Il y a un réservoir de mobilisation à exploiter, car les émigrés marocains sont fiers d'appartenir au Maroc et ils veulent participer à son développement. M. Ameur organise le 10 août une grande rencontre sur les associations et le développement, c'est une excellente idée, il y a aussi l'intérêt pour les femmes émigrées qui s'affirme, le retour des chercheurs et cerveaux marocains qu'il faut accompagner…
Vous avez organisé une série de rencontres thématiques. Un mot sur ces rencontres ?
Il y aura une deuxième édition de la rencontre de Marrakech sur les femmes qui a réuni plus de 450 femmes l'année dernière. Il y a eu le séminaire sur les retraités que nous avons tenu avec 12 associations et avec les ministères de M. Ameur, de Mme Skalli et de M. Rhmani qui vont de nouveau se réunir avec eux en septembre prochain. Le séminaire sur l'Islam en Europe a connu un grand succès.
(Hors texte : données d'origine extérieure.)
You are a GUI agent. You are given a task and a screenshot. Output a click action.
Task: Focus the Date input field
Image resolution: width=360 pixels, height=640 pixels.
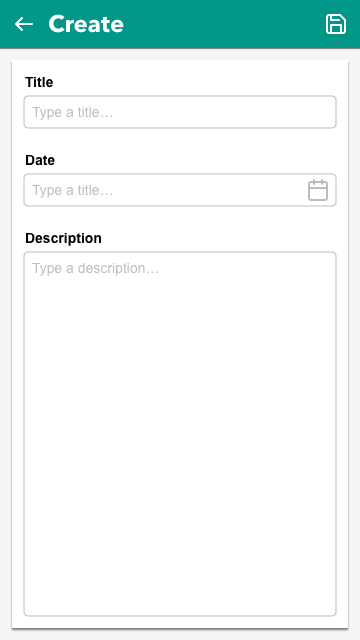(x=180, y=190)
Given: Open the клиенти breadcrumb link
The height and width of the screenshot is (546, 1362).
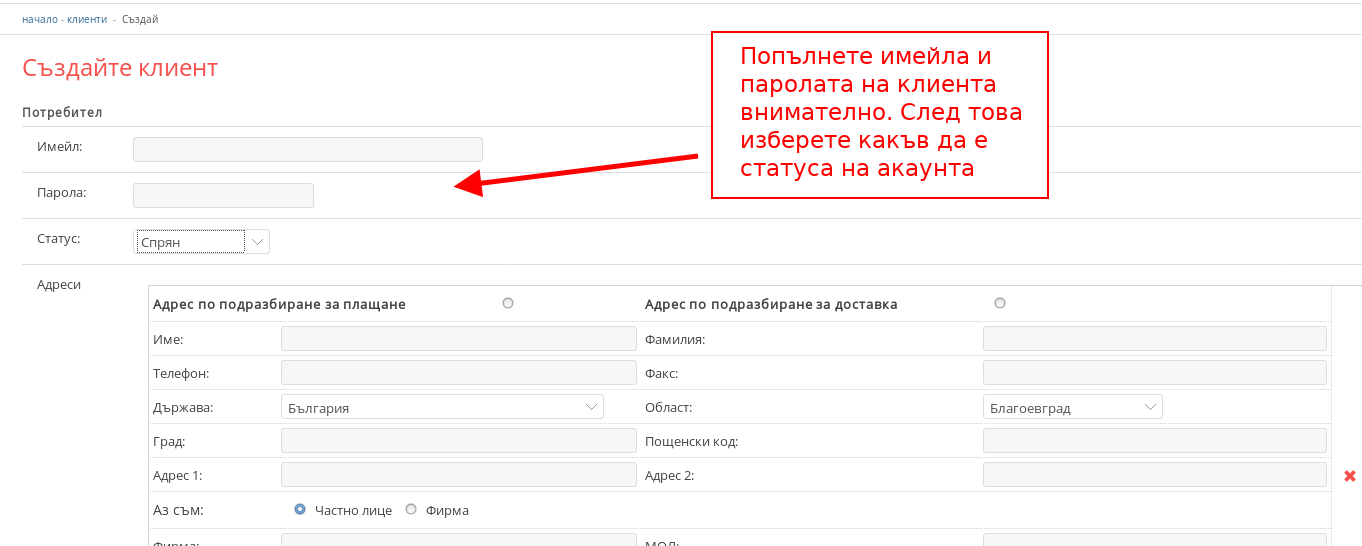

Je ne pense pas qu'il y ait un conseil qui avait autant travaillé sur le processus de consultation.
Que faudrait-il faire pour que cette émigration devienne une force de frappe pour le développement du Maroc ?
Il faut prendre l'émigration dans sa diversité et voir domaine par domaine comment utiliser au mieux cette force. Il faut d'autre part avoir une politique de proximité. Pour moi, le Conseil ce n'est pas seulement les 50 membres, l'écrasante majorité des talents marocains sont à l'extérieur du conseil. Mon défi c'est comment travailler avec ceux qui ne sont pas au conseil et intensifier leur participation à tous les niveaux. Le conseil est un ensemble de réseaux, formel et informel. Nous sommes en train de réfléchir sur le conseil économique et social. Il faut que l'émigration soit représentée comme au CCDH et dans d'autres institutions. Il faut contribuer à la transformation des perceptions que les Marocains ont de l'émigration et vice-versa. Il y a par exemple une dynamique de la scène marocaine avec ce qui se passe aux abattoirs de Casablanca avec le boulevard et Casa Mémoire. Nous contribuerons à cette dynamique qui participe à la transformation des images et des mentalités. Il faut également traduire des œuvres des Marocains du monde vers l'arabe et c'est ce que nous allons faire avec le soutien de M. Ameur et de Touria Jabrane. De l'autre côté, il y a beaucoup de choses qui se passent comme à Lyon où les conteurs, les groupes de rap, les écrivains ont animé des concerts, des rencontres… Il faut faire circuler les idées, la musique… Le processus d'enracinement donne lieu à l'émergence d'une couche sociale d'acteurs extrêmement dynamiques, d'entrepreneurs, d'hommes et de femmes de culture de double appartenance qui peuvent être des facteurs importants de dialogue entre les sociétés et les Etats. Si tous les élus d'origine marocaine développent des projets de jumelage entre leurs municipalités et celles du Maroc, ce serait magnifique. Nous passerons de 30 projets de jumelage à 200 ou 300 et cela aurait un impact certain, à tous les niveaux, de rapprochement, de paix, de coopération grâce à ces hommes et à ces femmes de frontière. Si on est bien avec le pays d'origine, on est bien dans le pays d'accueil.